As regards shelter, if you mean to hotel, you don't have to
carry tent, sleeping bag, bedroll, or think about how to roll a
pillow out of your clothes. If you mean to stealth camp, you
don't need to worry about a tent, just leave the bivy sac on the
sleeping bag, and roll it up with the bedroll.
As regards food, if you are going to eat out exclusively, you
only need money. If you are willing to settle for food that
does not need to be cooked, a plate, utensils and a can opener, and
space for a small supply of food, will be enough. If you want
to cook yourself nice, hot meals, you will need a stove and fuel
and maybe some more pans and implements. If you mean to do it
in undeveloped places, you will need 2 liters of water per meal, to
cook and clean and drink.
As regards clothing, if you will never need to look good, you
can stick to t-shirts, polar fleece and smartwool, or whatever you
like. I would mention that many world travelers bring one
outfit that is suitable for parties, because they might get invited
into someone's life for an evening. If you will be out up to
five days, you might bring enough clothes to last the whole
way. If you will be out longer, you just bring 3-5 days
worth, and do laundry somewhere.
Just to let you know how lightly you can pack and remain
content, Lois Pryce, hardcore as she is, brings only one set of
clothes for riding, one for parties, for a nine month trip.

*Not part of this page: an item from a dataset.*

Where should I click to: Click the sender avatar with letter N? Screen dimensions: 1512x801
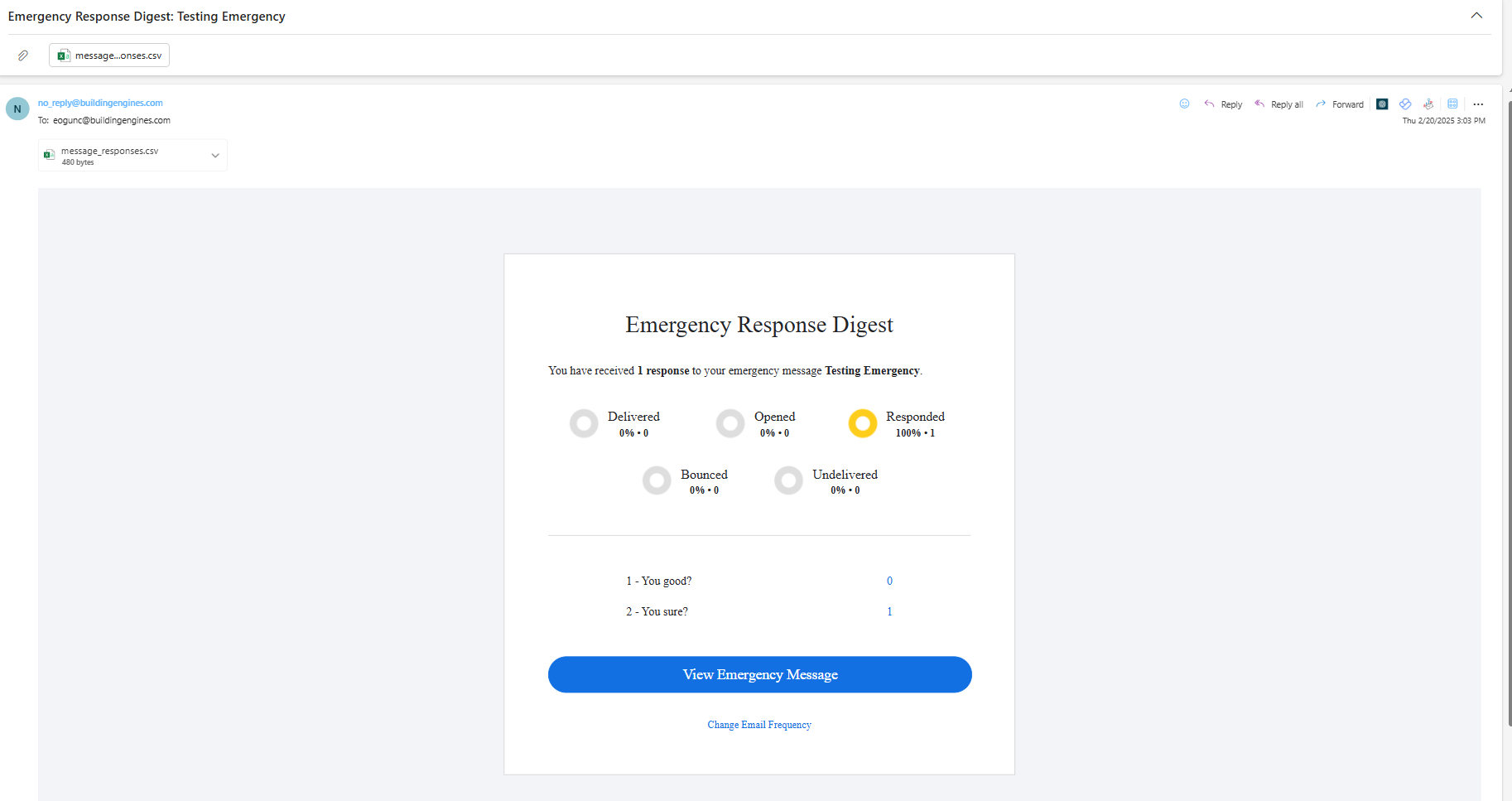pyautogui.click(x=17, y=109)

She also foregoes any cooking equipment or tent, staying with
friends in the developed countries, and paying whoever is there for
food and shelter in the developing world. It helps if all the
clothing is such that you can wash and dry it together. Polar
Fleece, Merino wool and microfiber are your friends. Try to
avoid all other kinds of clothes, on the road. They are warm
and cool, reasonably comfortable when wet, good for layering, and
don't store much water, even in the rain, so they dry fast.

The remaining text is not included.